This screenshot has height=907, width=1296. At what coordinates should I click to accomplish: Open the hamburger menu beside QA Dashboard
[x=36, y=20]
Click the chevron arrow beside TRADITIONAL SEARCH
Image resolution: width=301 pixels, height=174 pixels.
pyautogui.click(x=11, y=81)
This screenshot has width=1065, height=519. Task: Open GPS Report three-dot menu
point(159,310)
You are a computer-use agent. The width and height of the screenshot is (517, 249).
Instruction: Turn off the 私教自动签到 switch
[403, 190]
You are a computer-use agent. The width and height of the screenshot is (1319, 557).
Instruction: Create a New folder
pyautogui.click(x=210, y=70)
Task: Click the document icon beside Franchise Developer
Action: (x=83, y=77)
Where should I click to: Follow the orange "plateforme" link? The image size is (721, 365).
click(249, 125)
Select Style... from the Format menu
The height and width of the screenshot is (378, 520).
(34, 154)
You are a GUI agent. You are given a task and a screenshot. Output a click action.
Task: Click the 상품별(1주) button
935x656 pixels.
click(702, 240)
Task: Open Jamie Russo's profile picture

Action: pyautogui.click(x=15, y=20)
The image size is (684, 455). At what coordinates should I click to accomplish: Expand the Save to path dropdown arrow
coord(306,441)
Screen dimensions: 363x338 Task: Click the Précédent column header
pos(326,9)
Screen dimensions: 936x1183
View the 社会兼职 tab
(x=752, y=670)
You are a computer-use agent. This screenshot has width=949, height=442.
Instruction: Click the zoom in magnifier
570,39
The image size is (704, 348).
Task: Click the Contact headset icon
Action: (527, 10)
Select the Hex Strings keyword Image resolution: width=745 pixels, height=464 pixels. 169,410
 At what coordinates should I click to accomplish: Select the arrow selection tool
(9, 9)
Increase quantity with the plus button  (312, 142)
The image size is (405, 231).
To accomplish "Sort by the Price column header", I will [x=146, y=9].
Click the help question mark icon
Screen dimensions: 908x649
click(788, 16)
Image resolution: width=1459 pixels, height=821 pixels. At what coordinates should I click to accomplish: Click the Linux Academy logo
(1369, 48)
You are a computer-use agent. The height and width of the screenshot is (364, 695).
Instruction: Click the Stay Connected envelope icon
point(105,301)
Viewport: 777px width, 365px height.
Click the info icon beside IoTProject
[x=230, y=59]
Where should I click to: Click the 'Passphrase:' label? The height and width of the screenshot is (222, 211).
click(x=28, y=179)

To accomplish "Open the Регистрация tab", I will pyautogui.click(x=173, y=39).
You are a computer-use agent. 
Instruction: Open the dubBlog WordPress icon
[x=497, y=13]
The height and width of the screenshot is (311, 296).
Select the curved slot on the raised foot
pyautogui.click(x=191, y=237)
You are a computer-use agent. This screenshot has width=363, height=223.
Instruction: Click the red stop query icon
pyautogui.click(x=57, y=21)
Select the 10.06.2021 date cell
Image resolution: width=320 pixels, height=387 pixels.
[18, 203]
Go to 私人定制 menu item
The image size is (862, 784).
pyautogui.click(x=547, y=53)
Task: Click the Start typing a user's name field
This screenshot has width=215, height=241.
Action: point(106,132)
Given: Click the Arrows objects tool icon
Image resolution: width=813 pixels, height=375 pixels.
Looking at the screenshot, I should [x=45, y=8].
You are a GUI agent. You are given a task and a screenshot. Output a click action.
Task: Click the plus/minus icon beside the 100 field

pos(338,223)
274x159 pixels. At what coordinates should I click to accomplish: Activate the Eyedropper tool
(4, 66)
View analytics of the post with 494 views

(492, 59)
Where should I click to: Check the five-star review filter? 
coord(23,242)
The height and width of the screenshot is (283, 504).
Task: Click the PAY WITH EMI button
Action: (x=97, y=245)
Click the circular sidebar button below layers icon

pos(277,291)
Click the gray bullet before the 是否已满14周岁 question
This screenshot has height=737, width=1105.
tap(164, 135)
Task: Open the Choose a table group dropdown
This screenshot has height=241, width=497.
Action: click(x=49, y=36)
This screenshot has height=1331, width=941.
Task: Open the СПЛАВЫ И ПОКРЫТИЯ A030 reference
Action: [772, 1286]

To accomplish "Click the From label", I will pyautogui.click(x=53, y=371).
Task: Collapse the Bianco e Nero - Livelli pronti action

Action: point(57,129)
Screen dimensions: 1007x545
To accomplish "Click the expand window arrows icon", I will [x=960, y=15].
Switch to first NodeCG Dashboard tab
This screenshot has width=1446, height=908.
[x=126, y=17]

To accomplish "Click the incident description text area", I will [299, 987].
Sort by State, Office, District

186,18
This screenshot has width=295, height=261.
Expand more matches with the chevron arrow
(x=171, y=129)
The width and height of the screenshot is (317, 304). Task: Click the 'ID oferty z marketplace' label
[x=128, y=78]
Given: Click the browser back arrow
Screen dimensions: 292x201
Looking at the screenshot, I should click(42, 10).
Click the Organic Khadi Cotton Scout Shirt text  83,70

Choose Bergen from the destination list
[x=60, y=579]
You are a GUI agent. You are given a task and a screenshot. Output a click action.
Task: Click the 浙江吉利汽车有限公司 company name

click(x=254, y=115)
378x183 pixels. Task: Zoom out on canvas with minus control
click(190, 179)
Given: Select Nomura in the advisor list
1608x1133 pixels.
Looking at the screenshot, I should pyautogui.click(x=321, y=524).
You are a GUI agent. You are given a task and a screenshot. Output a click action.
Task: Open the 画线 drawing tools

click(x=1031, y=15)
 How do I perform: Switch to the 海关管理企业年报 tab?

--*--

= What the task requires =
Please reproduce the material above without changes, starting with the line that contains "Choose Bergen from the destination list" and continuing through the last line of the material.

= Finished answer =
Choose Bergen from the destination list
[x=60, y=579]
You are a GUI agent. You are given a task and a screenshot. Output a click action.
Task: Click the 浙江吉利汽车有限公司 company name

click(x=254, y=115)
378x183 pixels. Task: Zoom out on canvas with minus control
click(190, 179)
Given: Select Nomura in the advisor list
1608x1133 pixels.
Looking at the screenshot, I should pyautogui.click(x=321, y=524).
You are a GUI agent. You are given a task and a screenshot. Output a click action.
Task: Open the 画线 drawing tools

click(x=1031, y=15)
 How do I perform: Switch to the 海关管理企业年报 tab?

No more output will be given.